Retail and consumer stocks declined, even though some of the biggest names in the sector on Tuesday expressed high hopes that spending levels will remain elevated: Peter Allen, the outgoing chief of Scentre Group – which owns and manages dozens of Westfields – denied that the $12 billion in half-year sales at its shopping centres was “revenge spending”, while Dan Murphy operator Endeavour Group boss Steve Donohue was sounding bullish for the Christmas season this year.
Meanwhile, Kogan CEO and founder Ruslan Kogan says his online marketplace Kogan.com was ready to move on from mistakes made on inventory levels in the thick of the pandemic as the company is chasing frugal shoppers in the current cost-of-living crunch.
Kogan swung to a statutory loss of $35.5 million for 2022 as the company dealt with excess inventory levels and holding costs throughout the year.
On Wall Street overnight, the S&P 500 benchmark index slumped 2.1 per cent, nearly doubling its losses from last week, when it broke a four-week winning streak. The Dow Jones Industrial Average fell 1.9 per cent and the Nasdaq dropped 2.5 per cent.

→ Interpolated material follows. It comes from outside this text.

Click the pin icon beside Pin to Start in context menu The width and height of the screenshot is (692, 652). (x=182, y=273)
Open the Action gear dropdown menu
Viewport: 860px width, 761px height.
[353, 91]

Technology companies and retailers had some of the heaviest losses on Wall Street. Smaller company stocks also lost ground, pulling the Russell 2000 index 2.1 per cent lower.
“You’ve had quite a rally and there’s reason to not be sure where we’re going from here,” said Tom Martin, senior portfolio manager with Globalt Investments. “There’s still decent potential for a recession.”
Tweet of the day:
Quote of the day: “We made some wrong decisions, we’ll cop them on the chin, fix them and move forward,” said Ruslan Kogan after his company Kogan.com revealed that a wrong bet on continuing strong sales after the pandemic boom led his company to expand its range and inventory more than necessary, wiping out earnings.
You may have missed: Elon Musk has subpoenaed Jack Dorsey, co-founder of Twitter and his longtime friend, in his defence against the social media company’s lawsuit to make him complete his proposed $US44 billion ($64 billion) takeover.
The Tesla billionaire is rapidly marshalling documents and data to show that Twitter understated how much of its customer base is made up of spam and robot accounts. Musk’s decision to subpoena Dorsey, who served two stints as CEO, is an interesting one given the duo’s history. The two executives, both big Bitcoin supporters, have been friendly for years.